The answer must be an exact copy of the lines from the one containing "How do I perform: Click" through the end of the records, with the pictures left out.

::::

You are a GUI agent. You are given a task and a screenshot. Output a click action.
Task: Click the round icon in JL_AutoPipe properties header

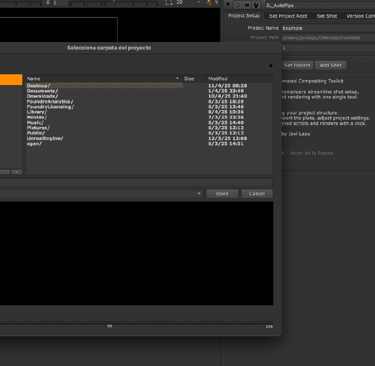tap(238, 5)
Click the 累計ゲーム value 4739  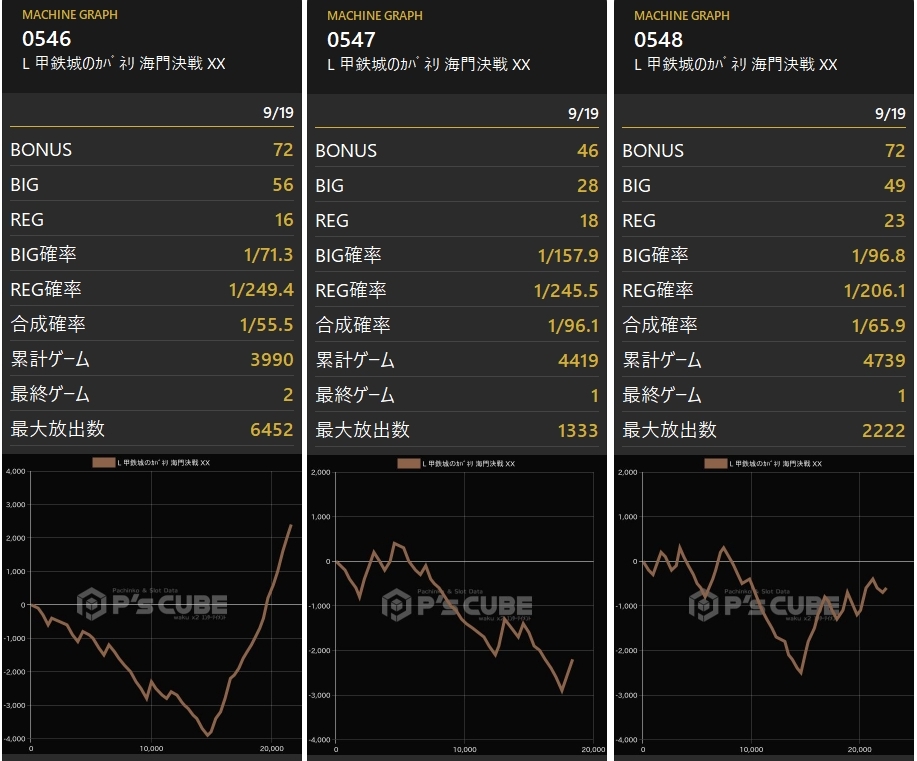884,360
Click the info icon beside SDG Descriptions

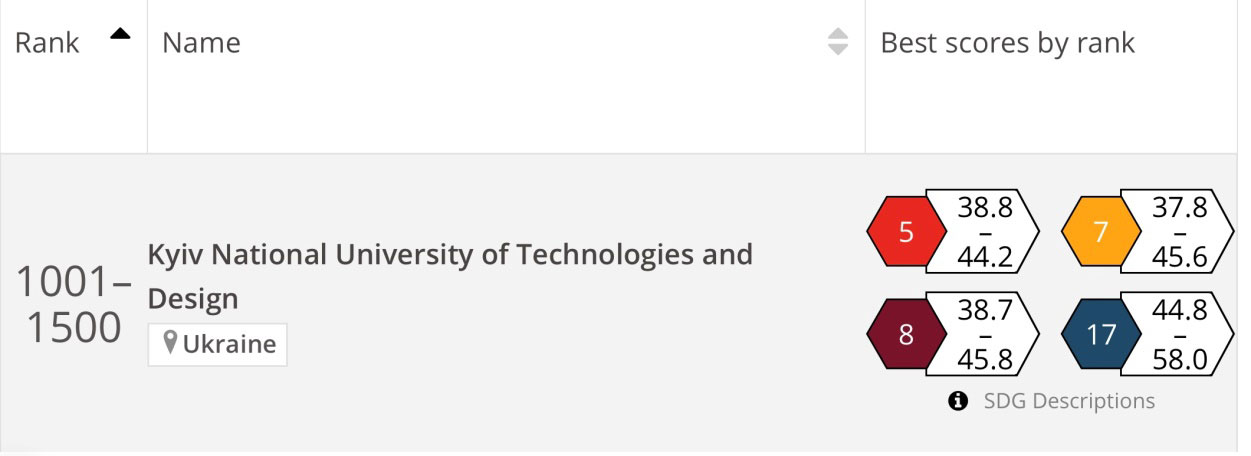pyautogui.click(x=958, y=401)
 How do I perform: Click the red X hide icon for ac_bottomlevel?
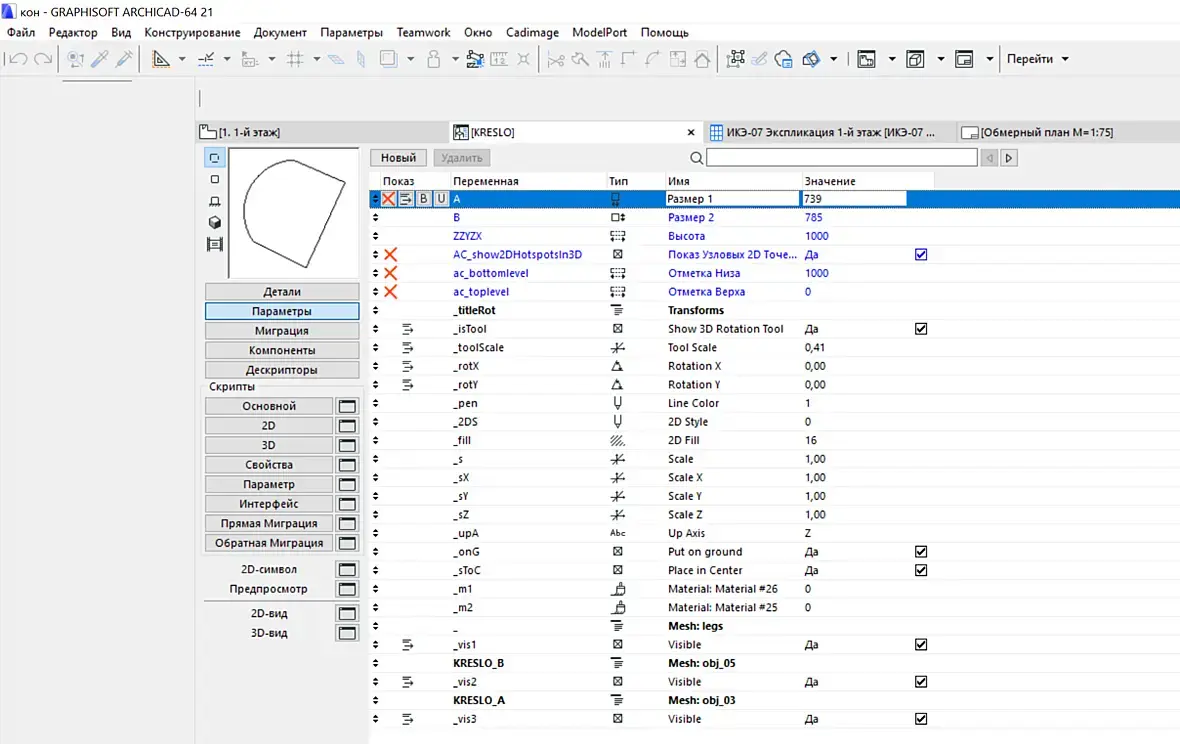point(391,273)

::::

Expected output
 How do I perform: Click the red X hide icon for ac_bottomlevel?
point(391,273)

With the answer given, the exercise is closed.